Task statement: Somewhere below are a line with "Task: Select the 美团支付 radio button" and a later line with "Task: Select the CRSED: Cuisine". Output exactly those lines and all lines between them.

Material supplied:
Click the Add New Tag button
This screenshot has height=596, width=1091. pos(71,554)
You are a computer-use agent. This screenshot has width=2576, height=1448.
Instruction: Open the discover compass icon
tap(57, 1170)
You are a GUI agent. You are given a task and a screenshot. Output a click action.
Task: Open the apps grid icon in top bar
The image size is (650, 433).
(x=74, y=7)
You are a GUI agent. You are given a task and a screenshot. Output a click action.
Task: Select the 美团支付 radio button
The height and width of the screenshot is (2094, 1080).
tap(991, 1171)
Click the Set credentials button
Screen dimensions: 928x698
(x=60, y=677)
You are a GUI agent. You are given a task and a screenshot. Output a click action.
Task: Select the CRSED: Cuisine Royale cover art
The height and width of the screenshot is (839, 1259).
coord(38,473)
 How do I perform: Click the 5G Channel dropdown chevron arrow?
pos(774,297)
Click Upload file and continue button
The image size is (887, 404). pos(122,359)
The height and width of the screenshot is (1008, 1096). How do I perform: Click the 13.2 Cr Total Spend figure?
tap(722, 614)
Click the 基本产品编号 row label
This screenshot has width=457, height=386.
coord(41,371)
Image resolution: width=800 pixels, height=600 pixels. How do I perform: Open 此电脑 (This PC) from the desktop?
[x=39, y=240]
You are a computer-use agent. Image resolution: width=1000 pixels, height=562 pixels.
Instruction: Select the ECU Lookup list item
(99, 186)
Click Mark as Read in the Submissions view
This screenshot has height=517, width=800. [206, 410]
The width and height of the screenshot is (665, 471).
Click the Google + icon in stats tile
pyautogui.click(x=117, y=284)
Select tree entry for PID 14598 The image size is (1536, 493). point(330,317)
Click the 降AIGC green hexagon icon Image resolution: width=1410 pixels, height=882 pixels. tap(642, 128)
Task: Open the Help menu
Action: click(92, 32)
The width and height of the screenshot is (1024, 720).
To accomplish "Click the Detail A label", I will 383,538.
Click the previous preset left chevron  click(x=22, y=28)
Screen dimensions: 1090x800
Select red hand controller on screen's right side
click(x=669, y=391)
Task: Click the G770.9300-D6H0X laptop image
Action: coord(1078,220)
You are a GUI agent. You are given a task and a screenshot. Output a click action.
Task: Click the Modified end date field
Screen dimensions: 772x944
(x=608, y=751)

Exercise result:
Task: Select the 美团支付 radio button
The height and width of the screenshot is (2094, 1080).
tap(991, 1171)
Click the Set credentials button
Screen dimensions: 928x698
(x=60, y=677)
You are a GUI agent. You are given a task and a screenshot. Output a click action.
Task: Select the CRSED: Cuisine Royale cover art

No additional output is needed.